Where does the sympathy for Thailand come from? The first thing to mention is that Thailand is a Buddhist country, just like Japan. Although many Japanese people do not consider themselves Buddhists, Buddhism has dramatically influenced history and culture. Thailand has a deep-rooted culture of politeness and respect for others, and in Thailand, people greet each other with their hands together, saying “wai". On the other hand, in Japan, there is a difference: bowing. Second, one of the reasons why such a culture has been maintained is that neither country became a colony of Western Europe. Thailand (then known as Siam) was located between British-controlled Burma (present-day Myanmar) and French-controlled Indochina (present-day Vietnam, Cambodia, and Laos). Therefore, it acted as a “buffer state" between Britain and France, and both countries probably thought it was better to keep Siam independent than to rule it directly. Siam's leaders, especially Rama IV (King Mongkut), who was famous as the model for the musical "The King and I," and Rama V (King Chulalongkorn), also displayed shrewd diplomatic skills. They adopted a balanced policy between Britain and France, maintaining Siam's independence through treaties with each country. Thirdly, there is a commonality in food culture. Rice is the staple food in both countries, and while Thai and Japanese cuisine have unique characteristics, they share a commitment to fresh ingredients and cooking methods.

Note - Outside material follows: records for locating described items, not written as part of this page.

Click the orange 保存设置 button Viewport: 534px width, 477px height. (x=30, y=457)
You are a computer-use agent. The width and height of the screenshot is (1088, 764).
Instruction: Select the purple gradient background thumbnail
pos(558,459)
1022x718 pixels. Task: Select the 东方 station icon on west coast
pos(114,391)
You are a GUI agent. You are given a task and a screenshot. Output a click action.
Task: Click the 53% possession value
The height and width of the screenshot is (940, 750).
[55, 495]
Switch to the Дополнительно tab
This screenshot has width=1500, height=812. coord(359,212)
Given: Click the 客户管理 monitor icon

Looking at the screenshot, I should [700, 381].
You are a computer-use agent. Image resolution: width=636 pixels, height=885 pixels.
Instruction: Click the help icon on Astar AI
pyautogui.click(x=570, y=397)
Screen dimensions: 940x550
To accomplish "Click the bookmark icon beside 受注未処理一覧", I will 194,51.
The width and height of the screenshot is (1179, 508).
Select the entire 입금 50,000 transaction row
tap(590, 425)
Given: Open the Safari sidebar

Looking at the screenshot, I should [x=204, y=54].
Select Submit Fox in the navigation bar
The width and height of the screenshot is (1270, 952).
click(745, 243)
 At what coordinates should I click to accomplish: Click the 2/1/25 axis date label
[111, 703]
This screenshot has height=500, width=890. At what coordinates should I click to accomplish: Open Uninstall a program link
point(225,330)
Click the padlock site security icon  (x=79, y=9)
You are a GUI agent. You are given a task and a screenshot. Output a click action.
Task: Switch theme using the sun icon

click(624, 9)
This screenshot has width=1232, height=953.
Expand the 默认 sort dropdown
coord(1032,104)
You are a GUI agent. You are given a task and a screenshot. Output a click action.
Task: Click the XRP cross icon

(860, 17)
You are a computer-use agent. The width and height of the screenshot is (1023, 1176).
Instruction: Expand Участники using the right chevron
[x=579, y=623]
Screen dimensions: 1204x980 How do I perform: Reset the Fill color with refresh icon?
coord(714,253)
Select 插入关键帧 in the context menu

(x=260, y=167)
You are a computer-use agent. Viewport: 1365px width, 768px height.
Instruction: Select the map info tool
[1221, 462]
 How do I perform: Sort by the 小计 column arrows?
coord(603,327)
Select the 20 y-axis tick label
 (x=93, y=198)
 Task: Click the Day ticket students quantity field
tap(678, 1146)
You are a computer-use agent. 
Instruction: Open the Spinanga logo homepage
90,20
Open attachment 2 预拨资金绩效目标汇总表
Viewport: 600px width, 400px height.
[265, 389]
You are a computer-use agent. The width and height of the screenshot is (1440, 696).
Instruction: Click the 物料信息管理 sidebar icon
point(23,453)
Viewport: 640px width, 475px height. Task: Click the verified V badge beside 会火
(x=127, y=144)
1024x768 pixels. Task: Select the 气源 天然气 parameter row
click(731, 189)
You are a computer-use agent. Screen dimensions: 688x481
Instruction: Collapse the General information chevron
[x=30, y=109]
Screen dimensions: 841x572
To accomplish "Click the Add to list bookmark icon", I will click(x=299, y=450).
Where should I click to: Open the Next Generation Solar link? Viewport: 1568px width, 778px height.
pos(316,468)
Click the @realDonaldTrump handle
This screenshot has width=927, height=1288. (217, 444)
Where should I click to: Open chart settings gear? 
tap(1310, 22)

Thailand (formerly Siam) and Japan have a rich history of exchanges. From the 1400s to the 1500s, trade between Japan and Siam flourished. Siam exported spices, ivory, silk products, etc., to Japan, and Japan exported swords, silver, etc., to Siam. Later, after 1583, the era of Toyotomi Hideyoshi began, leading to the start of the red seal ship trade, and Japanese merchants expanded their trade into Siam. In particular, interaction with the Ayutthaya dynasty of Siam deepened, and a Japanese town was formed in Ayutthaya. It is said that more than 1,500 Japanese people lived there at its peak. One of them, Yamada Nagamasa, demonstrated his talent as a trader. He remained prominent as the captain of a Japanese mercenary force in Ayutthaya and made a name for himself in the battle against Ayutthaya's archenemy, the Burmese. As a result, Nagamasa and his mercenary army gained the trust of the imperial court. They even served as the king's bodyguard, and in 1629, he rose to become the king of Rigor under the Ayutthaya dynasty. Then came the modern period, in 1900, the Buddha's sarira (relics) were donated to the Japanese people by King Rama V. Kakuozan Nissen-ji Temple was built in Nagoya City in 1904 as a place for this enshrinement, and was renamed Nittai-ji Temple ("Ni", Nippon=Japan; “tai”, Thai) in 1949 when Siam changed finally its name to Thailand. In the same year, an elephant named “Hanako” was sent from Thailand to Japan, and it had suffered physically and mentally from World War II, giving courage to people all over Japan. Hanako lived until 2016, making her a long-lived 69-year-old.

I have visited Thailand five times, including Ayutthaya. At that time, the former exchange students acted as guides. They are grateful people. It takes more than six hours to fly from Japan to Thailand, so while it cannot be said to be close, we want to remember that Thailand is our irreplaceable neighbor in Asia.